## Exercise description
Print the rows below from the line containing "You are a GUI" through the end of the rows, both ends included. Do not include the pictures.

## Source records
*** Block opens ***
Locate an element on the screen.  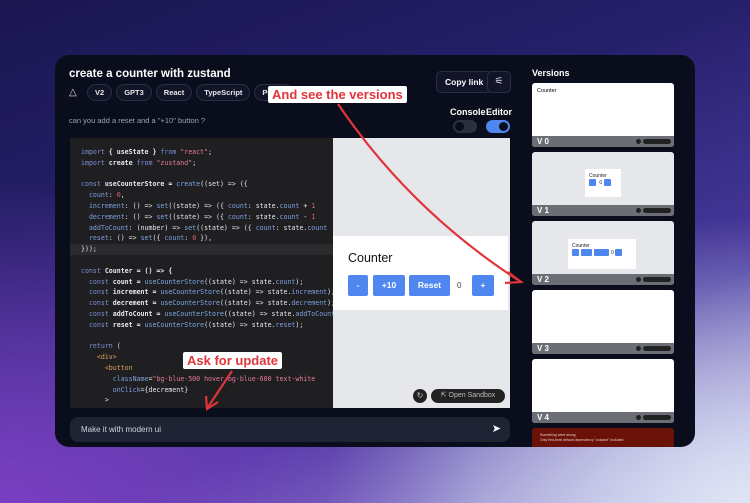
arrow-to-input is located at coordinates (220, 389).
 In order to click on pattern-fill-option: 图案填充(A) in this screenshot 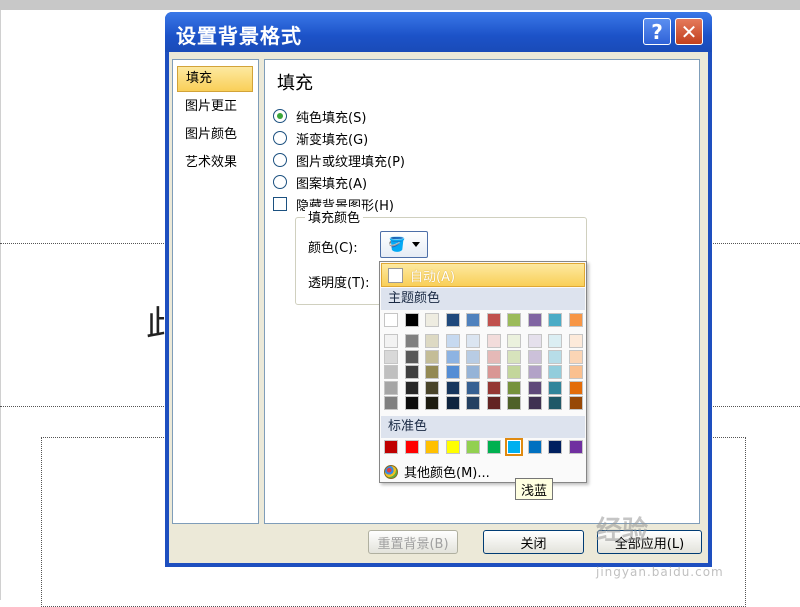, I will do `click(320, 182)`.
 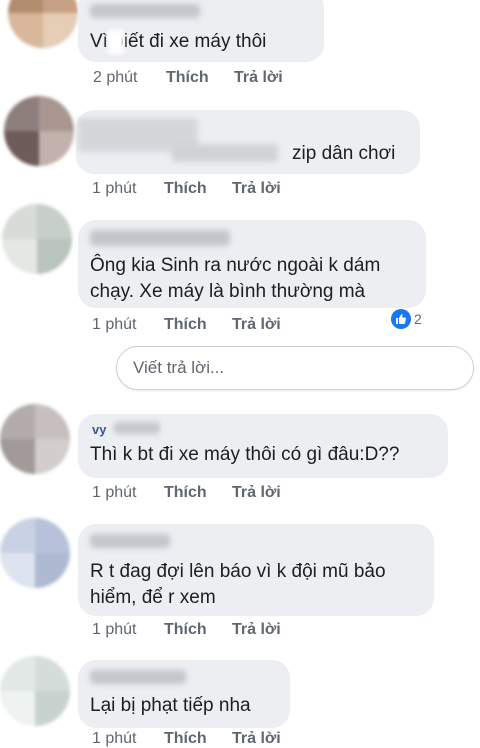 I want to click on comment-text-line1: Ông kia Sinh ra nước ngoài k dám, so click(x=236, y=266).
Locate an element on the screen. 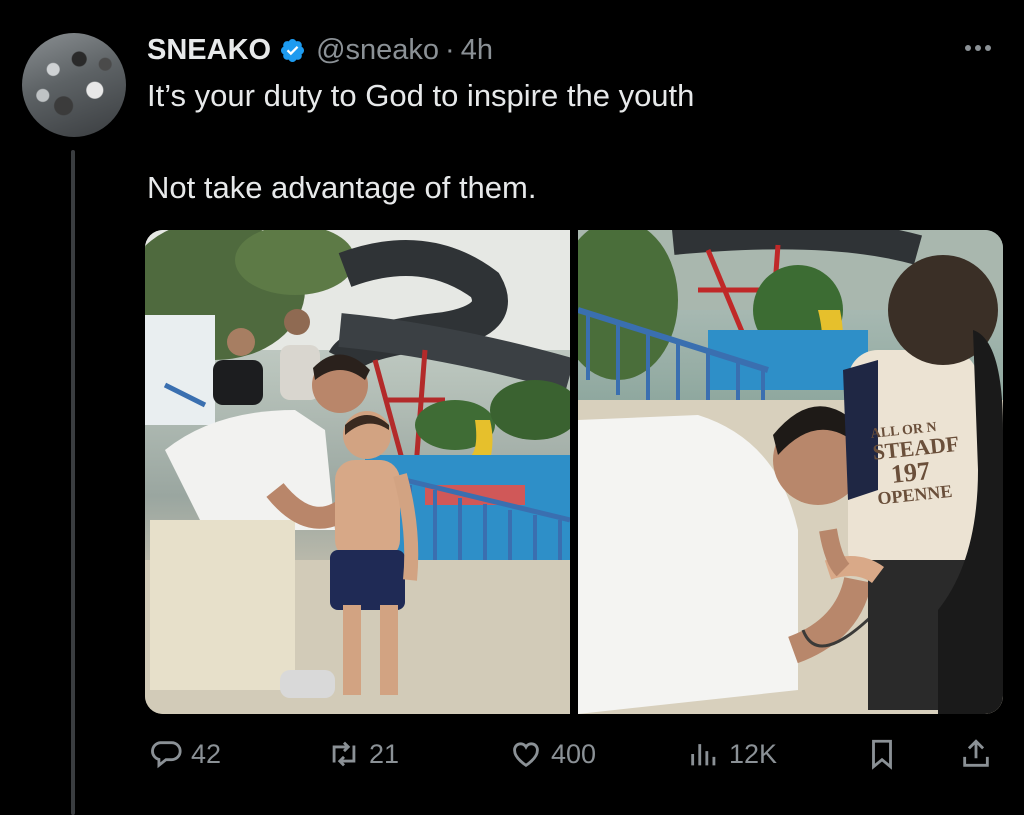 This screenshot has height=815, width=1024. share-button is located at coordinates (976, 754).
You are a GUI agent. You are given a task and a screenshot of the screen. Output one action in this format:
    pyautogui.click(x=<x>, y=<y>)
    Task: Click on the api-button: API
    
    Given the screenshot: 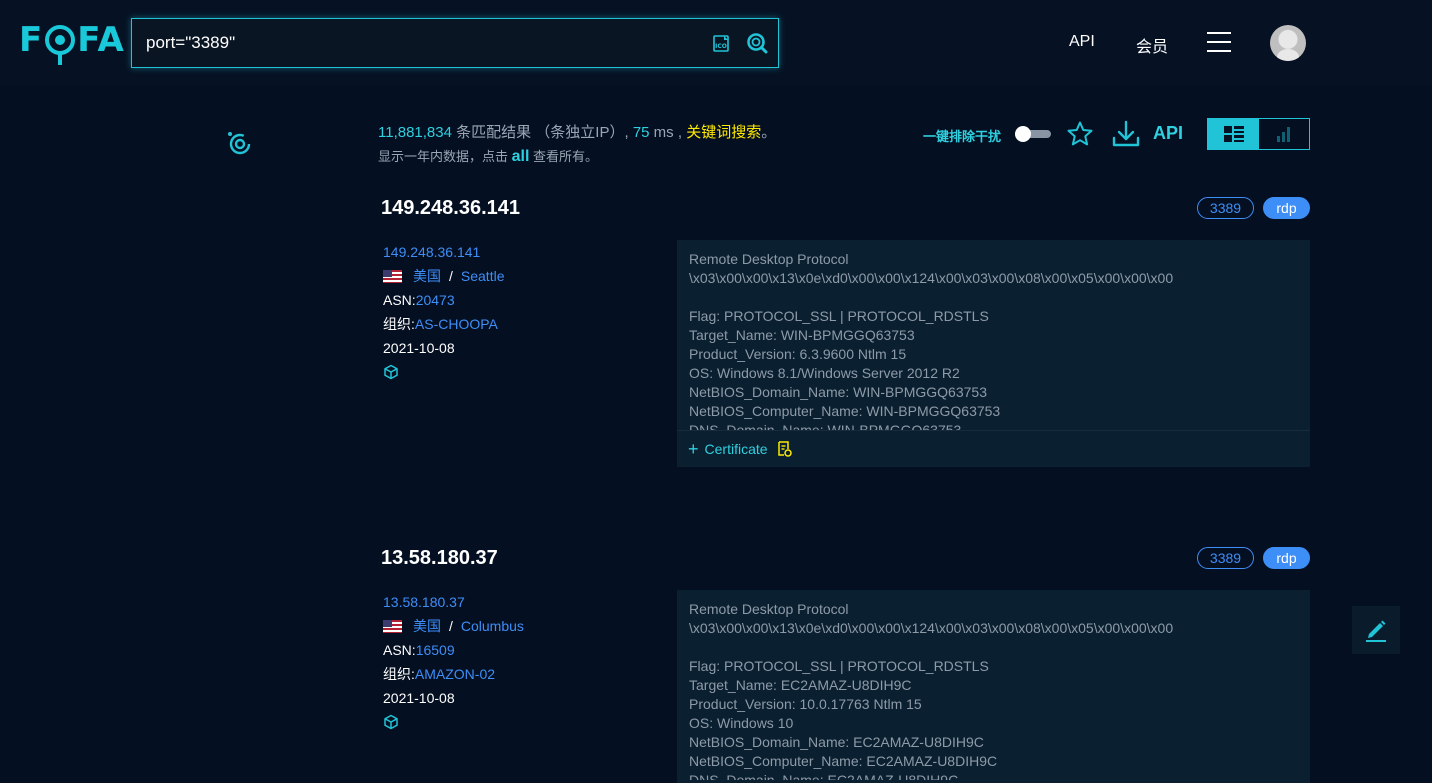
*** Block closes ***
## Expected answer
You are a GUI agent. You are given a task and a screenshot of the screen. Output one action in this format:
    pyautogui.click(x=<x>, y=<y>)
    Task: Click on the api-button: API
    
    Given the screenshot: 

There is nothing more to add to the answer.